→ SOURCE EXCERPT:
^^^^^^^^
KIAWAH ISLAND, S.C. – There’s only one thing that can derail Phil Mickelson at this PGA Championship, and he knows it.
It’s not the occasional foul ball. It’s not the putter that started to betray him with age, nor is it some boneheaded decision.
No, to hear Mickelson, it’s actually quite simple: It’s the lack of a clear picture. Cloudy visualization. That’s why he’s walking the fairways so slowly. That’s why he’s scanning his yardage book so deliberately. That’s why he’s standing behind his ball for 10 seconds, breathing deeply, flexing his left hand, softly blinking his eyes. Without that intense focus, he’s prone to wandering and miscues and poor shots, and it could doom him. He knows this, so he’s started logging 45-hole practice days and longer meditation sessions to “use my mind like a muscle and expand it.”
But four hours of unwavering focus is a big ask for a 50-year-old on the brink of history. So good for so long Saturday at Kiawah Island – as good as we’ve seen him in the past five years – Mickelson suffered the momentary lapse that he’s worked to avoid. This one was especially costly, blowing open the PGA and bringing back into the mix a pair of major winners, including big, bad Brooks Koepka, the best major performer of the past half-decade. Ahead by five shots at one point, Mickelson came home in 38 and is now just one clear of a revved-up Koepka and two ahead of a relieved Louis Oosthuizen.
“I think we all got lucky that he came backwards into the field,” Oosthuizen said.
Because for about two hours Saturday, this was Mickelson in full flight. Bidding at age 50 to become the oldest major champion in history, there was so much mystery about how he would perform back in the spotlight. He didn’t have a top-10 in a major in five years – or a top-10 in a regular event in eight months – and yet here he was, leading the PGA on one of the most diabolical courses in the world.
Surely he’d shrink from the moment, just as he did after an opening 63 at Quail Hollow two weeks ago, and just as he did when only four back at the halfway point at Augusta National last November. Except Mickelson roped a 267-yard long iron to set up a two-putt birdie on 2. Then he nearly dunked a wedge on 3. Then he rolled in a mid-range birdie on 6 and two-putted for another on 7. It was vintage Phil on a birdie blitz, spurred on by the largest major crowd in 21 months.
His pursuers struggled to keep pace. Bryson DeChambeau stalled during a 71. Brooks Koepka battled not just a balky knee but an icy putter. Oosthuizen, meanwhile, seemed shaken by a bad warmup and poor swing off the opening tee. Fighting his driver, he played his first seven holes in 1 over.
^^^^^^^^
→ AVAILABLE DATA:
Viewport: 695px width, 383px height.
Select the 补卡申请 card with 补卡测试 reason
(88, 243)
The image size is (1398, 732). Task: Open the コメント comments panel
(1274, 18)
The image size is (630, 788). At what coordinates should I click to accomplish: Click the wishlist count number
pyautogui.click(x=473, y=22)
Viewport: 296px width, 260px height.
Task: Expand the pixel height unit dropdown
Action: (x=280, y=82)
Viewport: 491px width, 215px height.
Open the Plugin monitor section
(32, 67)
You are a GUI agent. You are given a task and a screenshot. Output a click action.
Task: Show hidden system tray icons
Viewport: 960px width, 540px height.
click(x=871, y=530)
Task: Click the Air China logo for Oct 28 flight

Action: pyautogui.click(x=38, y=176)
^^^^^^^^
→ TASK SET:
[A] In the PGA Championship article, how many holes does Mickelson log on his longer practice days?
[B] Copy out every one of the rows above, reproducing each line verbatim.

→ THE SOLUTIONS:
[A] 45 holes.

[B]
Viewport: 695px width, 383px height.
Select the 补卡申请 card with 补卡测试 reason
(88, 243)
The image size is (1398, 732). Task: Open the コメント comments panel
(1274, 18)
The image size is (630, 788). At what coordinates should I click to accomplish: Click the wishlist count number
pyautogui.click(x=473, y=22)
Viewport: 296px width, 260px height.
Task: Expand the pixel height unit dropdown
Action: (x=280, y=82)
Viewport: 491px width, 215px height.
Open the Plugin monitor section
(32, 67)
You are a GUI agent. You are given a task and a screenshot. Output a click action.
Task: Show hidden system tray icons
Viewport: 960px width, 540px height.
click(x=871, y=530)
Task: Click the Air China logo for Oct 28 flight

Action: pyautogui.click(x=38, y=176)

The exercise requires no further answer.